** What the task requires **
Arrange the entries between the line holding "汽車旅館 (92, 206)" and the end of the entries, inclusive, as a Markdown table with the columns Row and Entry. Put a row number in the first column and the entry in the second, and leave out any blank lines.

** Data shown **
------------------------------------
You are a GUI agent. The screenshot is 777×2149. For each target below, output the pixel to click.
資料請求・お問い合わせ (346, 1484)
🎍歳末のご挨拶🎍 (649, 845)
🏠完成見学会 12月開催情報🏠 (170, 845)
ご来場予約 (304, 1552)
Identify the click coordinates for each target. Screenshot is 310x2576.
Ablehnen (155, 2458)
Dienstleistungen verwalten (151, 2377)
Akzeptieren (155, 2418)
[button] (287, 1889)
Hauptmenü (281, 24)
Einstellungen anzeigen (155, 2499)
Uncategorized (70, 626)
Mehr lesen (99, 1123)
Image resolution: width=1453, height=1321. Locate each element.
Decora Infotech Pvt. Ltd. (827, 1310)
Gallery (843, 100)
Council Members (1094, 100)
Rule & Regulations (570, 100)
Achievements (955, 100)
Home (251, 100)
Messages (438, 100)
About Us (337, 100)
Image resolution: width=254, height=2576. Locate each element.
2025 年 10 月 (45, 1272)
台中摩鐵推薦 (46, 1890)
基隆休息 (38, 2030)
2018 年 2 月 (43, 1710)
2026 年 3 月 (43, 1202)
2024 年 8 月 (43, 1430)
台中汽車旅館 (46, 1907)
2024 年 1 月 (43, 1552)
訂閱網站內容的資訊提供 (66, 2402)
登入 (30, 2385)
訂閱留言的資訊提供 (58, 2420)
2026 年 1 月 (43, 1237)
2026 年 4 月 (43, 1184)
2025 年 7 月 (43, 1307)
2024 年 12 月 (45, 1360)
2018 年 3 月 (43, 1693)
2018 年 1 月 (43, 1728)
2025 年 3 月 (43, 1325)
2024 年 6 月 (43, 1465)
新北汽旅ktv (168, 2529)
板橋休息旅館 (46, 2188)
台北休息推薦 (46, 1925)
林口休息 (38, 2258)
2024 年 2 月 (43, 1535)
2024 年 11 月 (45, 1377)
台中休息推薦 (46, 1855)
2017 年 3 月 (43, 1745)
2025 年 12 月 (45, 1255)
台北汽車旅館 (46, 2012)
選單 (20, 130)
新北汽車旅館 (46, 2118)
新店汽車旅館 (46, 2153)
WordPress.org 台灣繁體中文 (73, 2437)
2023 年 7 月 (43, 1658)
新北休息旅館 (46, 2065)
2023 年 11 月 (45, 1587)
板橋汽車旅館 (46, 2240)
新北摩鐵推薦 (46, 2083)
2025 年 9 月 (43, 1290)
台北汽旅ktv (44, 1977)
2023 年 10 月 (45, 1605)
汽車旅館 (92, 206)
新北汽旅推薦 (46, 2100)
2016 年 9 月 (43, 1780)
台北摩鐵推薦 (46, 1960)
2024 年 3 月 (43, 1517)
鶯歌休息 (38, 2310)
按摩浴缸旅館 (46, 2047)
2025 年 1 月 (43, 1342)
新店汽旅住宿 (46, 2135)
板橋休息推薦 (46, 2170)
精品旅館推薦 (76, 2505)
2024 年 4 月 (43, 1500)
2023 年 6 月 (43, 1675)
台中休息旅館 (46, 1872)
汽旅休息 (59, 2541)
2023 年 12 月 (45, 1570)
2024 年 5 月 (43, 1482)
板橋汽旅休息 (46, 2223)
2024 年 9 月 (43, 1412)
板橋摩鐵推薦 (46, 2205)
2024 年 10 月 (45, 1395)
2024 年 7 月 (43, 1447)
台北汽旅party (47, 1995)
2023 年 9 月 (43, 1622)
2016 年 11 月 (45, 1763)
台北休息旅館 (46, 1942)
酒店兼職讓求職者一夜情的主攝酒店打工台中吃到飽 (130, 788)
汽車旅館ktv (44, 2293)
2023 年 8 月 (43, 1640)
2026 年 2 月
------------------------------------
** Final result **
| Row | Entry |
|---|---|
| 1 | 汽車旅館 (92, 206) |
| 2 | 新北汽旅推薦 (46, 2100) |
| 3 | 2016 年 9 月 (43, 1780) |
| 4 | 台北摩鐵推薦 (46, 1960) |
| 5 | 2024 年 3 月 (43, 1517) |
| 6 | 鶯歌休息 (38, 2310) |
| 7 | 按摩浴缸旅館 (46, 2047) |
| 8 | 2025 年 1 月 (43, 1342) |
| 9 | 新店汽旅住宿 (46, 2135) |
| 10 | 板橋休息推薦 (46, 2170) |
| 11 | 精品旅館推薦 (76, 2505) |
| 12 | 2024 年 4 月 (43, 1500) |
| 13 | 2023 年 6 月 (43, 1675) |
| 14 | 台中休息旅館 (46, 1872) |
| 15 | 汽旅休息 (59, 2541) |
| 16 | 2023 年 12 月 (45, 1570) |
| 17 | 2024 年 5 月 (43, 1482) |
| 18 | 板橋汽旅休息 (46, 2223) |
| 19 | 2024 年 9 月 (43, 1412) |
| 20 | 板橋摩鐵推薦 (46, 2205) |
| 21 | 2024 年 10 月 (45, 1395) |
| 22 | 2024 年 7 月 (43, 1447) |
| 23 | 台北汽旅party (47, 1995) |
| 24 | 2023 年 9 月 (43, 1622) |
| 25 | 2016 年 11 月 (45, 1763) |
| 26 | 台北休息旅館 (46, 1942) |
| 27 | 酒店兼職讓求職者一夜情的主攝酒店打工台中吃到飽 (130, 788) |
| 28 | 汽車旅館ktv (44, 2293) |
| 29 | 2023 年 8 月 (43, 1640) |
| 30 | 2026 年 2 月 |